A l'occasion de cette nouvelle inhumation des cendres de tant de braves a eu lieu, le dimanche 20 juillet, une cérémonie émouvante, à laquelle assistaient le général en chef du 4e corps d'armée allemand, tous les officiers et des délégations de tous les régiments de la garnison de Magdebourg, le lieutenant-colonel Serret, attaché militaire à l'ambassade de France à Berlin et son collègue l'attaché militaire autrichien, etc. Des couronnes jonchaient les tombes. Les soldats de Magdebourg avaient, avec sollicitude, décoré le cimetière.

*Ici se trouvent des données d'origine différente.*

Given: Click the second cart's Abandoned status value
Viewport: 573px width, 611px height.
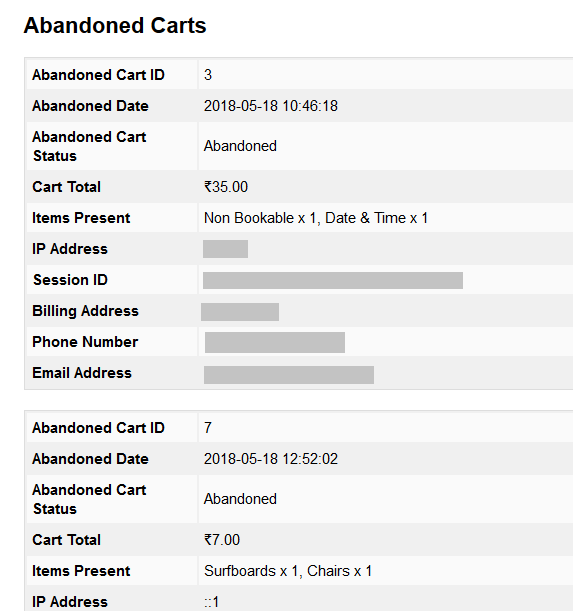Looking at the screenshot, I should click(x=240, y=499).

Les honneurs militaires furent rendus. Des aumôniers, catholiques, protestants, prononcèrent d'éloquentes oraisons funèbres et des chants religieux, les accents martiaux d'une musique régimentaire terminèrent la pieuse cérémonie.

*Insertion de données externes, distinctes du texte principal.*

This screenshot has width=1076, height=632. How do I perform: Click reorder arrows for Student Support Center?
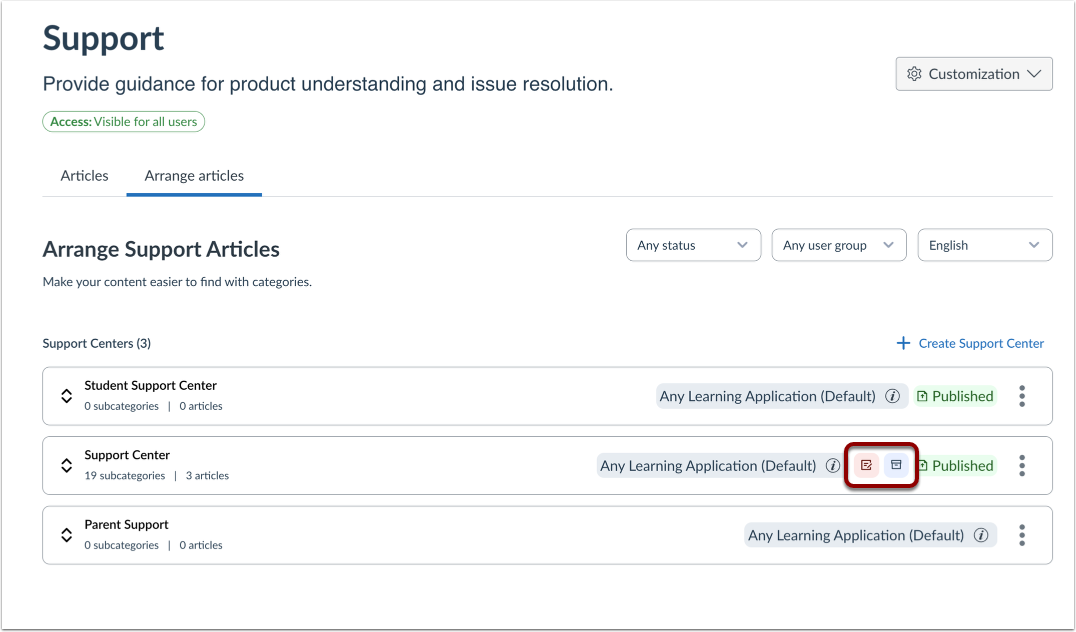pyautogui.click(x=67, y=396)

Coqueluche et changement d'air.

Depuis longtemps, on le sait, le changement d'air est un des remèdes les plus en faveur en ce qui concerne la coqueluche. Ce changement, au reste, n'est utile que s'il assure au malade un air plus pur, plus sain: le simple changement d'un air médiocre à un autre air médiocre est sans vertu. D'un autre côté, s'il est utile au malade, il ne peut être que nuisible à la localité où l'on transporte celui-ci. Dans ces conditions il n'est pas surprenant que le conseil supérieur d'hygiène, en Autriche, vienne d'émettre un avis tout à fait défavorable au transport des coquelucheux, et ont engagé les communes à prendre toutes les mesures utiles pour empêcher l'introduction de ceux-ci. «Le déplacement des coquelucheux pendant la période infectieuse, vers d'autres localités, et spécialement vers les stations balnéaires et lieux de villégiature, est absolument inadmissible, dit-il, et doit être empêché par tous les moyens possibles.» Comme le code pénal autrichien punit d'une amende de deux mille couronnes, ou de six mois de prison, quiconque a, par sa négligence, provoqué la propagation d'une maladie contagieuse, on est assez bien armé, en Autriche, contre le déplacement des coquelucheux, et ses conséquences pour le tiers et le quart.

Les métaux existant dans les eaux minérales.

Jusqu'ici l'étude des eaux minérales ne comportait guère que des analyses chimiques révélant la présence d'un petit nombre de métaux ou de métalloïdes en teneur relativement élevée. En ces derniers temps, on recherchait en outre les éléments radioactifs.

Le docteur Jacques Bardet, professeur à l'Institut d'hydrologie, a pensé que l'analyse spectrale, beaucoup plus sensible que l'analyse chimique, permettrait de trouver dans les eaux des traces, même minimes, de quantité de métaux ayant échappé aux chimistes. Il a donc examiné au spectroscope les résidus secs de 54 sources choisies dans 34 stations thermales réparties sur tous les points de la France. Il a constaté que ces eaux renferment toujours du plomb, presque toujours de l'argent et de l'étain, souvent du molybdène et du cuivre. Il a encore trouvé du bismuth, du zinc, du glucinium, et deux métaux actuellement considérés comme rarissimes: le germanium et le gallium.